Turned it off after a half-hour My husband and I are in our 40s and not hard of hearing, but we couldn't understand a word that Shareeka Epps said. The rest of the movie seemed to be nothing more then Ryan Gosling getting wasted, trying to sleep it off, and dragging through the rest of his workday. Talk about overrated!
Just so so This was interesting since I too am a teacher, but I sure don't smoke crack all night long. Ryan Gosling is up for Actor in a Leading role, and I am afraid to say that his nomination may be his reward. This isn't because I don't want him to win, because he was good. The best I've ever seen him, but he's up against DiCaprio and Whitaker (and a few others who won't win.)
Gosling plays David Dunne a crack smoking history teacher/basketball coach who wants to write a children's book on dialectics, but instead he smokes too much crack and tries to screw a colleague. His ex is getting married and his parents wish he'd visit more often.
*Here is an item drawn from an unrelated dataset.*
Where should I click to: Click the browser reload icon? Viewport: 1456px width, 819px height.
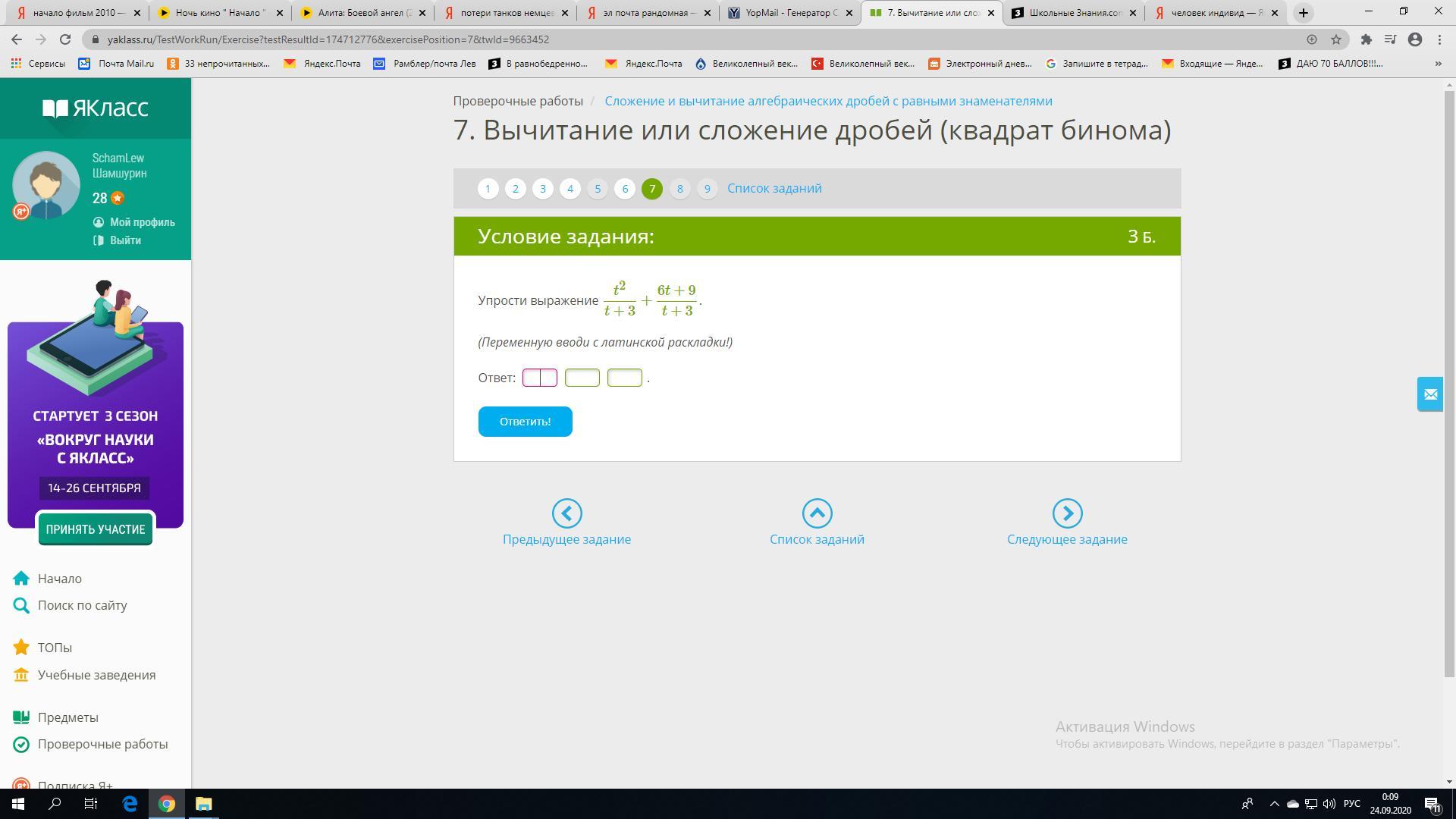65,39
His beard bothered me, since it was all scraggily until the end. Shareeka Epps, his student, befriends him, and she does a fine job. This is her second role, a role she reprised from the short film of the same story line she did two years ago. She has a chance to be good, and she shows it in an understated muted role in this film where she attempts to juggle education and drug dealing on the inner city streets.
This film was good, but I felt it was slow. Forty-five minutes in felt like an hour fifteen. Early in the film Gosling tells another character that he's a teacher to touch just one life. To change just one person, but it's his character who needs touched, needs to be saved, and, by the end, Epps does just that. Nice ending.
Painful and beautiful all at the same time I am sort of a Ryan Gosling fan but I had not gotten around to seeing Half Nelson for some reason. I think that I am often reticent to watch movies that are so dark because they can effect me more than I would like.
I am, however, glad that I was able to get over that and watch this film. It was rough. I have never had the urge to do cocaine or smoke crack but this movie would have killed even the slightest curiosity for me. After watching this, I realized that drugs are glamorized more than I had been aware of because few movies were as uncomfortable to watch as this one. Candy might be the only other one that comes to mind right now and even there the love story softened some of the hard edges that were left all over Half Nelson.
In addition to the discomfort imparted by Dan's drug use, there was an uneasiness I felt about his relationship with Drey. The tension was perfectly done. The possibility of the friendship between them becoming something unacceptably inappropriate was an undercurrent that kept it from feeling saccharine. This was my favorite aspect of this film and I think that both Ryan Gosling and Shareeka Epps did a fantastic job at maintaining that tension.
The movie had some really funny moments, too, which I appreciated. I think that Ryan Gosling was just amazing. He managed to do some pretty despicable things and be a pretty pathetic character without alienating the audience. When he does something positive, he is so conflicted that it seems believable and genuine.
Really, just a great film. I think that Gosling creates Dan and gives him life and the rest of the cast of the film create the world that he lives in very convincingly.